On February 2, 2012, Plaintiff was taken to Defendant Savoie's office to discuss Plaintiff's excessive complaints and lawsuits, and his assistance in helping others make complaints. PageID.15. Plaintiff asserts that Defendant Savoie said the following to Plaintiff:
I want to be elected to at least two terms as sheriff[.] What you['re]
doing is reflecting badly on me, you need to stop what you['re] doing or you['re] going to find yourself isolated and I will do what ever [sic] it takes to get you to stop[.] My staff, undershe[r]rif Bitner Lt Horke and especially Sgt Rose will follow my lead and instructions no matter what they are to the letter . . . I have spoke[n] personally to the prosecutor at least three times about you and so has Sgt Rose[.] You can either let this blow over and stop what you are doing and go home, or keep pushing shit around here and in court and you will go to prison . . . . I have running mates for the position of sheriff[.] You are doing just the sort of things that they want to make me fail at being elected as sheriff, and I cannot have that.PageID.15. When Plaintiff told Defendant Savoie that he would not stop filing complaints, Defendant Savoie thereafter set in motion retaliatory acts, such as: false write-ups, various forms of punishment, and segregation. PageID.15-16.

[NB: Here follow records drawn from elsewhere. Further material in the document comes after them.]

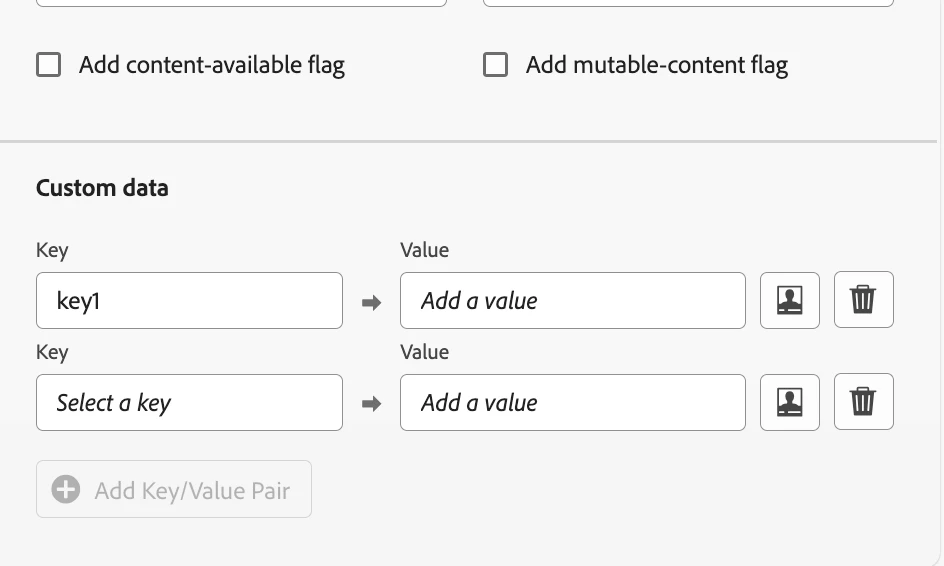944x566 pixels.
Task: Click the cut-off field above content-available flag
Action: pyautogui.click(x=241, y=3)
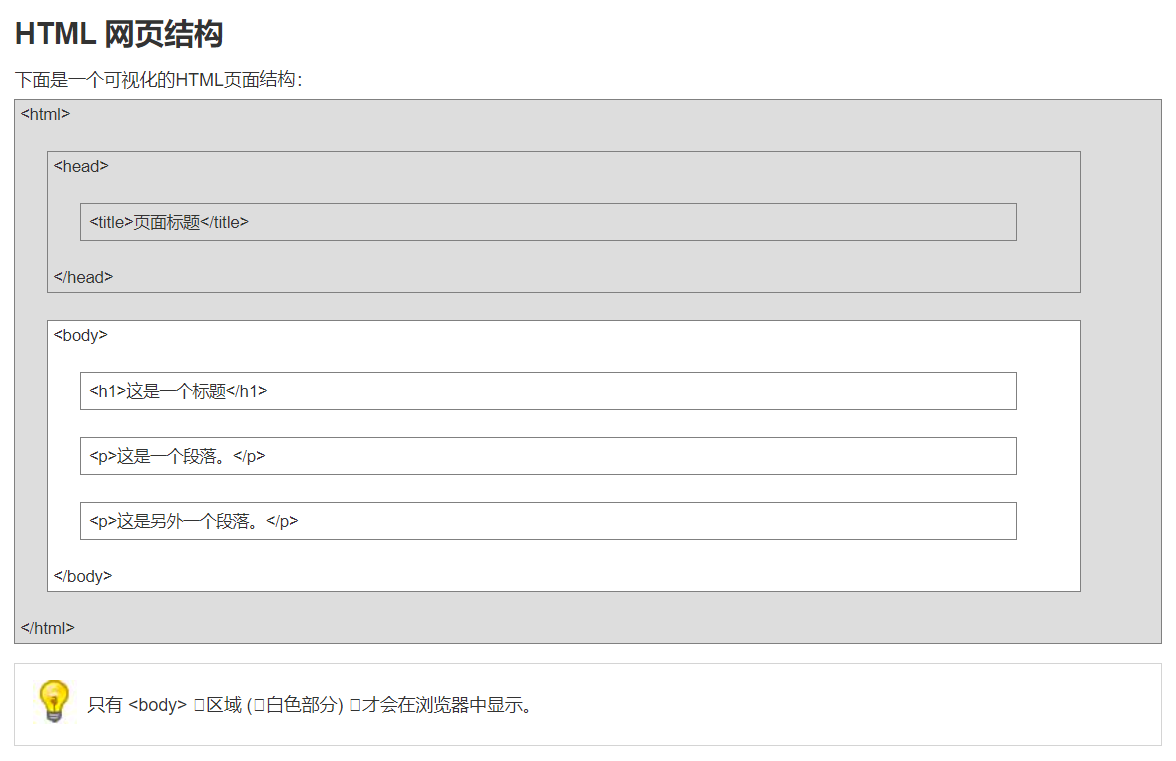The height and width of the screenshot is (761, 1176).
Task: Click the yellow lightbulb tip icon
Action: pyautogui.click(x=53, y=701)
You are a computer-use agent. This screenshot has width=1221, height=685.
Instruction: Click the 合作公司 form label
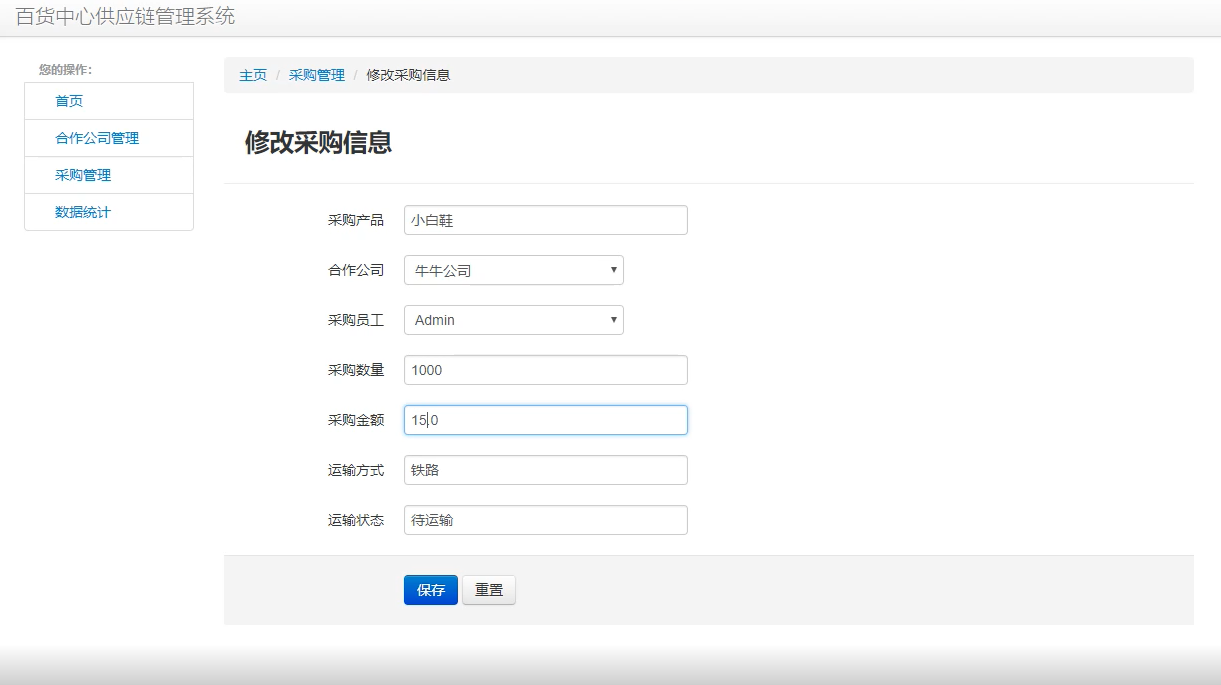point(355,270)
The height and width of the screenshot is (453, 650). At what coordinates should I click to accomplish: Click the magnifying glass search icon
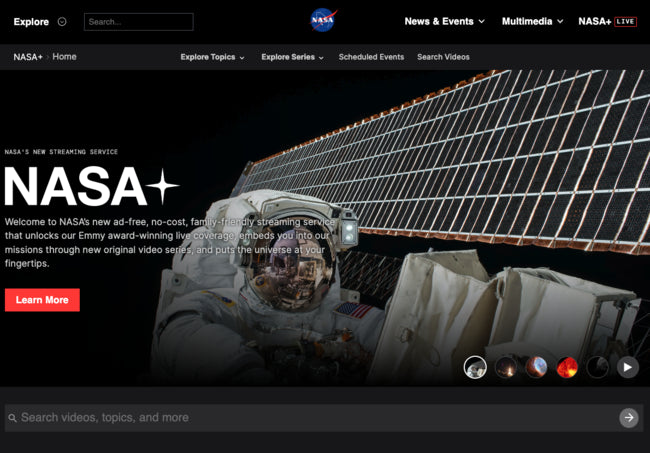[12, 418]
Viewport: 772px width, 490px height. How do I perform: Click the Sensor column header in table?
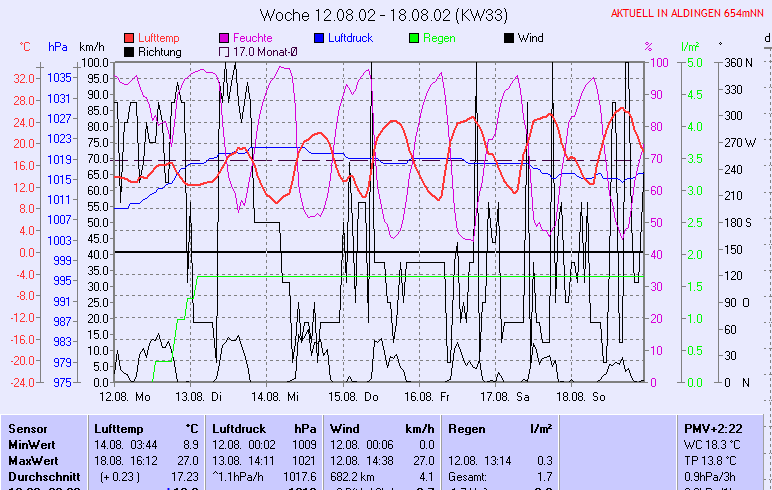pyautogui.click(x=27, y=428)
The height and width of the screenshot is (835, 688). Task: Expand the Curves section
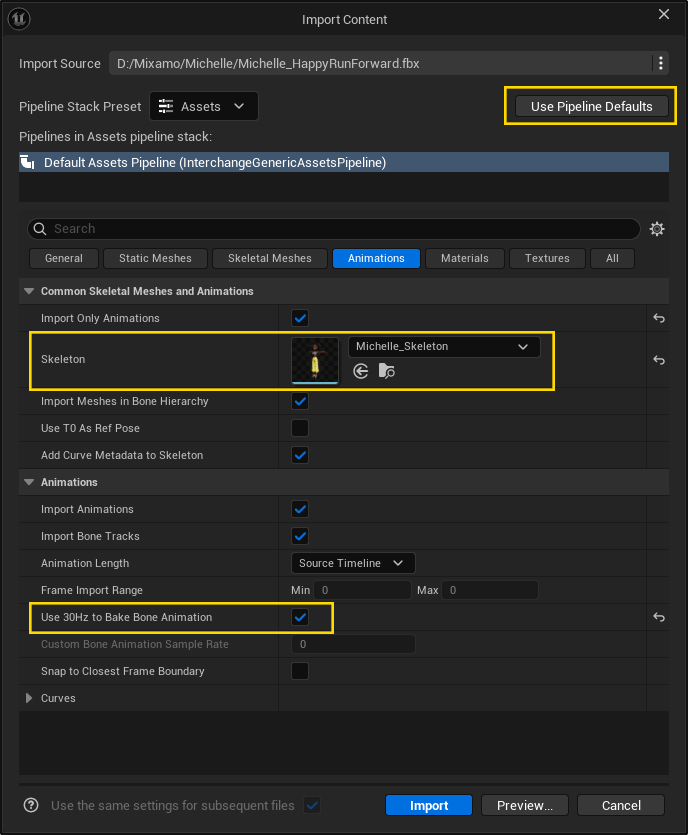click(x=28, y=697)
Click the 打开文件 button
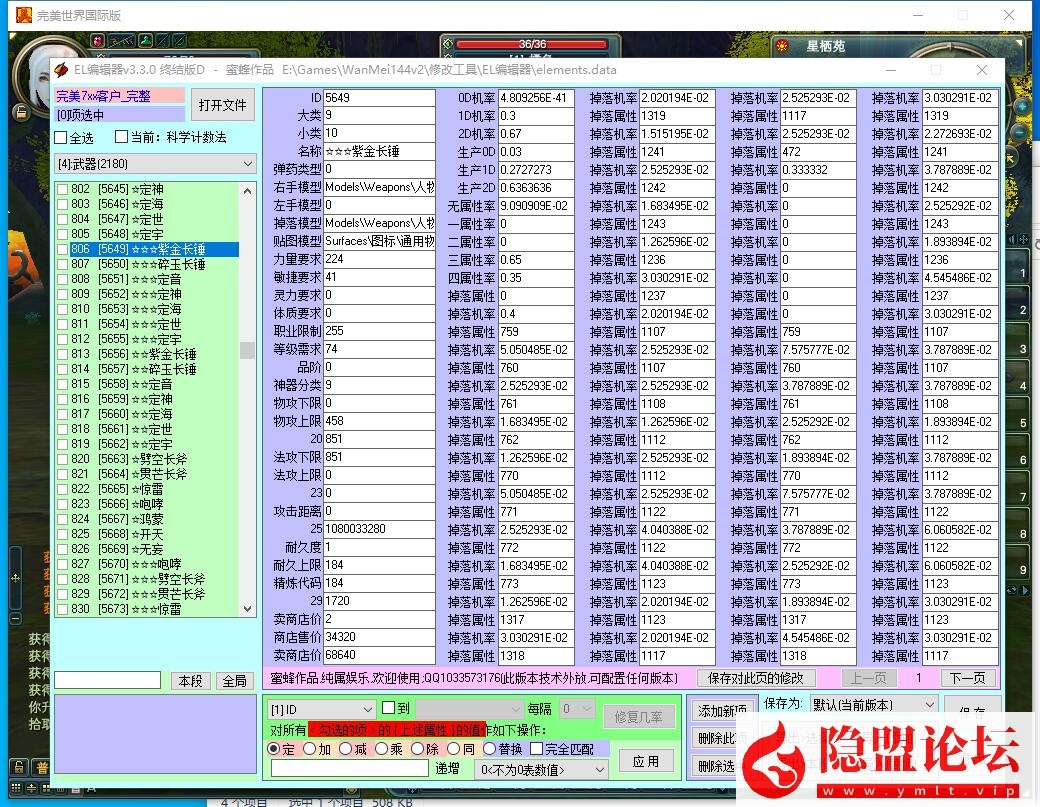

Between February 6 and 7, 2012, Defendant Kibble allegedly "displayed psychotic behavior" and took Plaintiff's blankets, sheets, shower shoes, and made various threats against Plaintiff in retaliation for protected conduct. PageID.16. Plaintiff requested a restraining order, but was denied, and Defendant Kibble continued to harass Plaintiff. PageID.16.
On April 25, 2012, Defendant Reid ordered that Plaintiff be locked down for twenty-three hours a day. PageID.16. Later that day, Defendants Reid and Lightfoot conspired against Plaintiff by writing a false misconduct report against him alleging that Plaintiff threatened to blow up the building. PageID.16. Plaintiff claims that this was done in part due to his protected conduct. PageID.17.
Later on, Plaintiff learned that approximately sixty-eight write-ups were issued against Plaintiff. PageID.17. Plaintiff asserts that one of these false write-ups stated that Plaintiff was going to shoot people at Wal-Mart, and that another one alleged that he was going to blow up a judge's bench. PageID.17. Plaintiff does not know for sure, but he believes Defendant Reid wrote these false tickets. PageID.17.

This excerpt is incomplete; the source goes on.